Wake Up With a Nice Package


This one should go down in the annals of what we like to call "revolutionary packaging". It's a concept we think only exists in the great U S of A. DuPont even has annual awards for such innovation. This particular ground-breaking design comes from the pages of Smithsonian magazine, a great magazine whose advertisers definitely consider to be read by the moneyed folks with plenty of leisure time demographic. The premise is apparently that only people whose most difficult moment in the day is making a pot of coffee have the time and wherewithal to read about the latest Lewis & Clark revelations.

We stared at this one for a long time. We examined the "grippable" package. We imagined snapping the snap-top lid into place. But we were stumped.

Eventually, we understood the difficulties we have faced with metal containers, vacuum-packed bags, and other near torture devices these coffee ogres continue to provide us. Under hypnosis, we recoiled in horror as we recounted morning after morning of cleaning up trails of spilled coffee grounds.
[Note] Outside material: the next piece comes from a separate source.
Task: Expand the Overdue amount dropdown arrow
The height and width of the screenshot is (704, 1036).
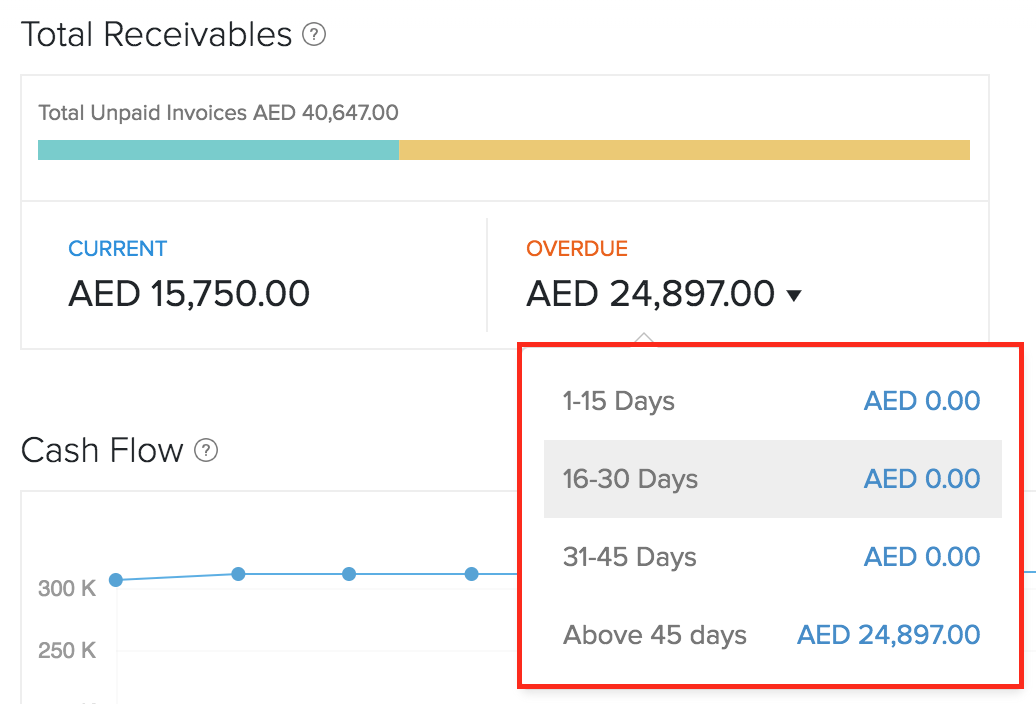Action: (x=794, y=296)
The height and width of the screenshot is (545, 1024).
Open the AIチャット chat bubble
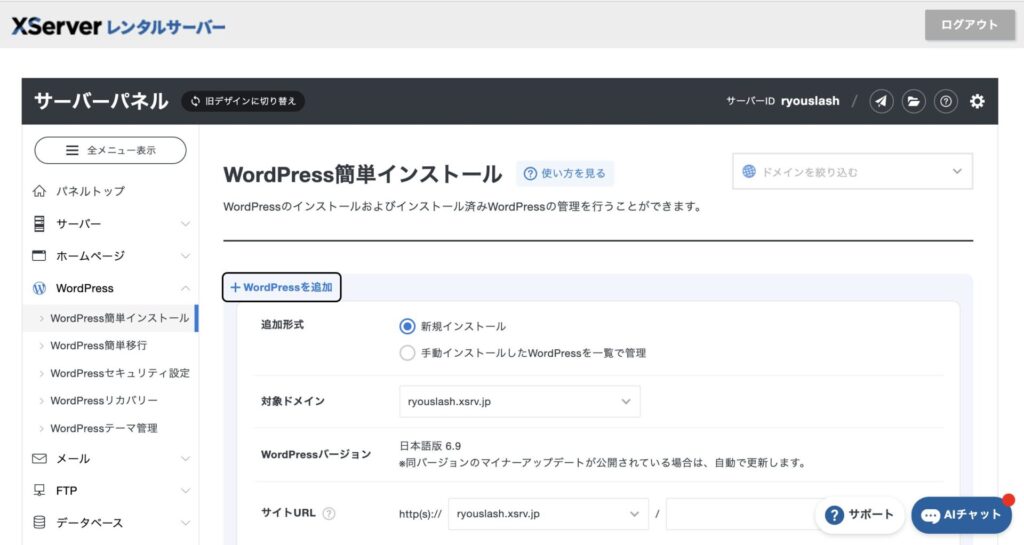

We ruminated on the wasteful amount of coffee lost per year through such agonizing proceedings. We cried for the Brazilian coffee farmer - paid pennies a day while we carelessly ripped open another bag of Starbucks and spilled the fruits of their labor all over our kitchen floors only to be wiped up later with an unassuming, cold, wet rag.

Now...now the wonders of the grippable package came to light. Awakened, like children who survive years of abuse by mentally sublimating our horrific memories, we had reached a revelation. An epiphany if you will.

With the grippable package, mornings are better. Life is simpler. Life is good. Life becomes...revolutionary.

The snap-top lid. This is what America is all about. This is freedom.